Cassius stood up. the blast had thrown him a good distance, he had landed on something soft... looking down he saw a broken cultist's corpse. Looking about he saw other marines, both loyal and treacherous, he saw guardsmen and cultists, Xeno... and _her_ the traitor, he had a job to finish.
"COME HERETIC" he belowed at Sophitia as she rose from being thrown "LET US FINISH WHAT YOUR TREACHERY BEGAN!!!!!" with that, he charged her, their blades meeting like lightning, set off by the thunder of more of the planets volcanoes erupting...


----------



## Eugene (Oct 27, 2008)

OOC : I thought it would last a bit longer, this seems like a very sudden end.. Or will there be a sequel or something?

"Simons, is the team extracted?" Wei broadcasted on the channel, he and Fang had gotten on a transport that was still on the ground. "Yes sir, team extracted, we are in the sky, what about you sir?" Simons reported. "We are about to, any casualties?" Wei eyes scanned the area around the transport, making sure the transport he get on for take off. "None, sir. All is well and the stone -". 
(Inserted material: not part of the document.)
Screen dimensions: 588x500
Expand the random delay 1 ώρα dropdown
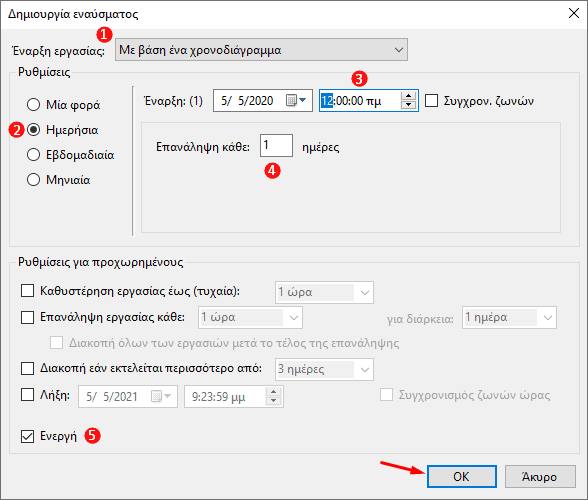click(324, 292)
Wei turned off his bead, he thought he heard something, "Get us out of here, pilot! I don't like this, is this ground stable?". "I don't have any bad readings, its green for now. Taking off in 5.. 4 .." , 

Fang looked equally scared, "Are you scared to die, Wei?" he asked in hopes of comfort. 

"3.. 2.."

"Not as much as I was scared of getting borned. You?" Wei replied as the transport lifted off.

"1..."

"Yes sir, I'm scared.."


----------



## solitaire (Mar 24, 2008)

On a hill some way a way Laethur watched the transport take off. The lava had killed the Thousand Sons which had been chasing him and he had nearly died himself.
_"You left me for dead."_ He whispered, knowing who was currently fleeing the battle. _"And the Imperium will need every soldier it can get to win this battle."_ Without saying another word he lifted his had and bolt of lightning exploded out of his palm and hit the engine of the transport, knocking it back down to the ground.
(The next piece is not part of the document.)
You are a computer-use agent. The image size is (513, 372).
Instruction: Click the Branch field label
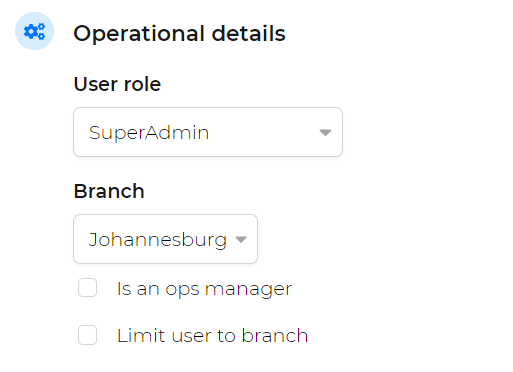[x=109, y=191]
Laethur was calmly walking towards the scene of the battle when he sent a message to Kanyyr psychically.
_"Kanyyr are you still on the planet? I may need your help."_ He would have said more but just then a Khorne Lord burst towards him and ran at Laethur screaming and swinging his weapon wildly. With a loud clang spear and axe collided. . .


----------



## BlackApostleVilhelm (May 14, 2008)

Vilhelm picked himself up and roared, picking up a noisemarine who was to close to him and shoved the whole marine in his mouth, eating him whole. "HA! Foolish Emperor's Child, do you really think you can kill me?! I am the Eightfold Path in flesh! Four daemons were combined with my soul, yet you still believe you can kill me?!" He opened a few warp rifts and daemons poured out to bolster his men, now they could go toe to toe with the massive Emperor's Children force that was the Warmaster's and not have to worry about losing his men. He swung his arms wide, the erupting volcano spewing lava through the street behind him, and bellowed to the skies. He picked up his sword and pointed at the Warmaster, "Come whelp, meet hell itself."


----------



## Discy (Oct 23, 2008)

"We're leaving, now!", Baaraz screamed to his Squats, "Get in the Chimera and prepare the Chaant of Travelling!"
Entering the transport, he started chanting a wierd song, that caused the air around the Chimera to start shimmering and dancing.


----------



## thomas2 (Nov 4, 2007)

Ko'tol was ready in his XV8 batlesuit.

"Ko'tol you might want to look at this..."

The displays in his suit lighted up with a scene of a volcanic eruption, but that was the battlefield!

"See this island, here? That's where most of the forces remain. This thunderhawk wreckage apparently holds the piece we want. Take the area near it, so we can bring in salvage craft."

"OK sir, I won't fail you."

Ko'tol knew that he couldn't, the gue'la fleets would soon finish blasting each other and attack the single Tau cruiser. Unless the warp drives were fixed they were all dead.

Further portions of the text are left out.